Put each line of the data below into a Markdown table with two columns, Row and Text. Row holds a running number and Text holds the line. Leave out blank lines.

>> start

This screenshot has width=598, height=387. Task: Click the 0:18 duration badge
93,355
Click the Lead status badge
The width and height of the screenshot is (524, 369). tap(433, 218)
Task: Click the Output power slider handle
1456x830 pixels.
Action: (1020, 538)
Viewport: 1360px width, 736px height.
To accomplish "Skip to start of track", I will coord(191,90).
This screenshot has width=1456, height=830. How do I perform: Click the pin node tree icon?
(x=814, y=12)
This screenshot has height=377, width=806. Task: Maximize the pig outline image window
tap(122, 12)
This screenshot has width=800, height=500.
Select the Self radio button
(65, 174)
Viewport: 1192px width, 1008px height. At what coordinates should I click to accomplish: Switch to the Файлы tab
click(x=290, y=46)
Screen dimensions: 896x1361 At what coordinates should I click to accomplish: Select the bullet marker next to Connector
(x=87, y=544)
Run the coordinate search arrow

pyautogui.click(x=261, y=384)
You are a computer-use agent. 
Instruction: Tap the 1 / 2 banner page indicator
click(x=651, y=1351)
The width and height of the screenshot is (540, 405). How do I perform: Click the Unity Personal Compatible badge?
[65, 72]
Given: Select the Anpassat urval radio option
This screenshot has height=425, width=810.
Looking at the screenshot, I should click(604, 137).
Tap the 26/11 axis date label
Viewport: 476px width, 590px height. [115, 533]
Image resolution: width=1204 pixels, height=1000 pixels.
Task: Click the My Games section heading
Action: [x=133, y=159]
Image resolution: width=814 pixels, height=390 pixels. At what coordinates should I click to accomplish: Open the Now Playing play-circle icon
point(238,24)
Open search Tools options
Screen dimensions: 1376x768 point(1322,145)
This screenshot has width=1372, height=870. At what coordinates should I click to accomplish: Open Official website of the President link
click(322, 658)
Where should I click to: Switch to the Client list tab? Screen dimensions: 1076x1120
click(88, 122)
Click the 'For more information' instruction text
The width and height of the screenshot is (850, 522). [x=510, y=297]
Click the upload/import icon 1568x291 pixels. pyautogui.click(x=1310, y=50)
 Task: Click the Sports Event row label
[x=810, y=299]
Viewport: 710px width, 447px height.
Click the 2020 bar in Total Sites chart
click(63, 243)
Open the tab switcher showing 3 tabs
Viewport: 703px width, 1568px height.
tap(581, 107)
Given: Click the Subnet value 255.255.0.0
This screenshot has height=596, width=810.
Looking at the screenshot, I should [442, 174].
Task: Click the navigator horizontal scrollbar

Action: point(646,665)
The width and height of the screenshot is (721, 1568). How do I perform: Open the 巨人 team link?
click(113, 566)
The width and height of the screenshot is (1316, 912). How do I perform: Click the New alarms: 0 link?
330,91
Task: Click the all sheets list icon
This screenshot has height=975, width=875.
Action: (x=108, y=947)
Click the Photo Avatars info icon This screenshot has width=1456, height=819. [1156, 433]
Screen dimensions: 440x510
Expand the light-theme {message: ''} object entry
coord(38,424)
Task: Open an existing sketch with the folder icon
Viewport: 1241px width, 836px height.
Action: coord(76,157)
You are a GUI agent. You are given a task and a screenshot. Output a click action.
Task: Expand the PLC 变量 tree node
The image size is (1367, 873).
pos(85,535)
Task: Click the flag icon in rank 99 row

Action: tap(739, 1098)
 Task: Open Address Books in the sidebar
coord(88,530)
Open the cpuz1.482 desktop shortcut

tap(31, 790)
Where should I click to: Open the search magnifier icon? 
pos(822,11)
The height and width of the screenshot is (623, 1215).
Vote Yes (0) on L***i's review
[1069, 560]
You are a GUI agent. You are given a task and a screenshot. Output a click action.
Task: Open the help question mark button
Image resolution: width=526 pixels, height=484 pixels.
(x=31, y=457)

>> end

- _Answer_
| Row | Text |
|---|---|
| 1 | This screenshot has width=598, height=387. Task: Click the 0:18 duration badge |
| 2 | 93,355 |
| 3 | Click the Lead status badge |
| 4 | The width and height of the screenshot is (524, 369). tap(433, 218) |
| 5 | Task: Click the Output power slider handle |
| 6 | 1456x830 pixels. |
| 7 | Action: (1020, 538) |
| 8 | Viewport: 1360px width, 736px height. |
| 9 | To accomplish "Skip to start of track", I will coord(191,90). |
| 10 | This screenshot has width=1456, height=830. How do I perform: Click the pin node tree icon? |
| 11 | (x=814, y=12) |
| 12 | This screenshot has height=377, width=806. Task: Maximize the pig outline image window |
| 13 | tap(122, 12) |
| 14 | This screenshot has width=800, height=500. |
| 15 | Select the Self radio button |
| 16 | (65, 174) |
| 17 | Viewport: 1192px width, 1008px height. At what coordinates should I click to accomplish: Switch to the Файлы tab |
| 18 | click(x=290, y=46) |
| 19 | Screen dimensions: 896x1361 At what coordinates should I click to accomplish: Select the bullet marker next to Connector |
| 20 | (x=87, y=544) |
| 21 | Run the coordinate search arrow |
| 22 | pyautogui.click(x=261, y=384) |
| 23 | You are a computer-use agent.  |
| 24 | Instruction: Tap the 1 / 2 banner page indicator |
| 25 | click(x=651, y=1351) |
| 26 | The width and height of the screenshot is (540, 405). How do I perform: Click the Unity Personal Compatible badge? |
| 27 | [65, 72] |
| 28 | Given: Select the Anpassat urval radio option |
| 29 | This screenshot has height=425, width=810. |
| 30 | Looking at the screenshot, I should click(604, 137). |
| 31 | Tap the 26/11 axis date label |
| 32 | Viewport: 476px width, 590px height. [115, 533] |
| 33 | Image resolution: width=1204 pixels, height=1000 pixels. |
| 34 | Task: Click the My Games section heading |
| 35 | Action: [x=133, y=159] |
| 36 | Image resolution: width=814 pixels, height=390 pixels. At what coordinates should I click to accomplish: Open the Now Playing play-circle icon |
| 37 | point(238,24) |
| 38 | Open search Tools options |
| 39 | Screen dimensions: 1376x768 point(1322,145) |
| 40 | This screenshot has width=1372, height=870. At what coordinates should I click to accomplish: Open Official website of the President link |
| 41 | click(322, 658) |
| 42 | Where should I click to: Switch to the Client list tab? Screen dimensions: 1076x1120 |
| 43 | click(88, 122) |
| 44 | Click the 'For more information' instruction text |
| 45 | The width and height of the screenshot is (850, 522). [x=510, y=297] |
| 46 | Click the upload/import icon 1568x291 pixels. pyautogui.click(x=1310, y=50) |
| 47 |  Task: Click the Sports Event row label |
| 48 | [x=810, y=299] |
| 49 | Viewport: 710px width, 447px height. |
| 50 | Click the 2020 bar in Total Sites chart |
| 51 | click(63, 243) |
| 52 | Open the tab switcher showing 3 tabs |
| 53 | Viewport: 703px width, 1568px height. |
| 54 | tap(581, 107) |
| 55 | Given: Click the Subnet value 255.255.0.0 |
| 56 | This screenshot has height=596, width=810. |
| 57 | Looking at the screenshot, I should [442, 174]. |
| 58 | Task: Click the navigator horizontal scrollbar |
| 59 | Action: point(646,665) |
| 60 | The width and height of the screenshot is (721, 1568). How do I perform: Open the 巨人 team link? |
| 61 | click(113, 566) |
| 62 | The width and height of the screenshot is (1316, 912). How do I perform: Click the New alarms: 0 link? |
| 63 | 330,91 |
| 64 | Task: Click the all sheets list icon |
| 65 | This screenshot has height=975, width=875. |
| 66 | Action: (x=108, y=947) |
| 67 | Click the Photo Avatars info icon This screenshot has width=1456, height=819. [1156, 433] |
| 68 | Screen dimensions: 440x510 |
| 69 | Expand the light-theme {message: ''} object entry |
| 70 | coord(38,424) |
| 71 | Task: Open an existing sketch with the folder icon |
| 72 | Viewport: 1241px width, 836px height. |
| 73 | Action: coord(76,157) |
| 74 | You are a GUI agent. You are given a task and a screenshot. Output a click action. |
| 75 | Task: Expand the PLC 变量 tree node |
| 76 | The image size is (1367, 873). |
| 77 | pos(85,535) |
| 78 | Task: Click the flag icon in rank 99 row |
| 79 | Action: tap(739, 1098) |
| 80 |  Task: Open Address Books in the sidebar |
| 81 | coord(88,530) |
| 82 | Open the cpuz1.482 desktop shortcut |
| 83 | tap(31, 790) |
| 84 | Where should I click to: Open the search magnifier icon?  |
| 85 | pos(822,11) |
| 86 | The height and width of the screenshot is (623, 1215). |
| 87 | Vote Yes (0) on L***i's review |
| 88 | [1069, 560] |
| 89 | You are a GUI agent. You are given a task and a screenshot. Output a click action. |
| 90 | Task: Open the help question mark button |
| 91 | Image resolution: width=526 pixels, height=484 pixels. |
| 92 | (x=31, y=457) |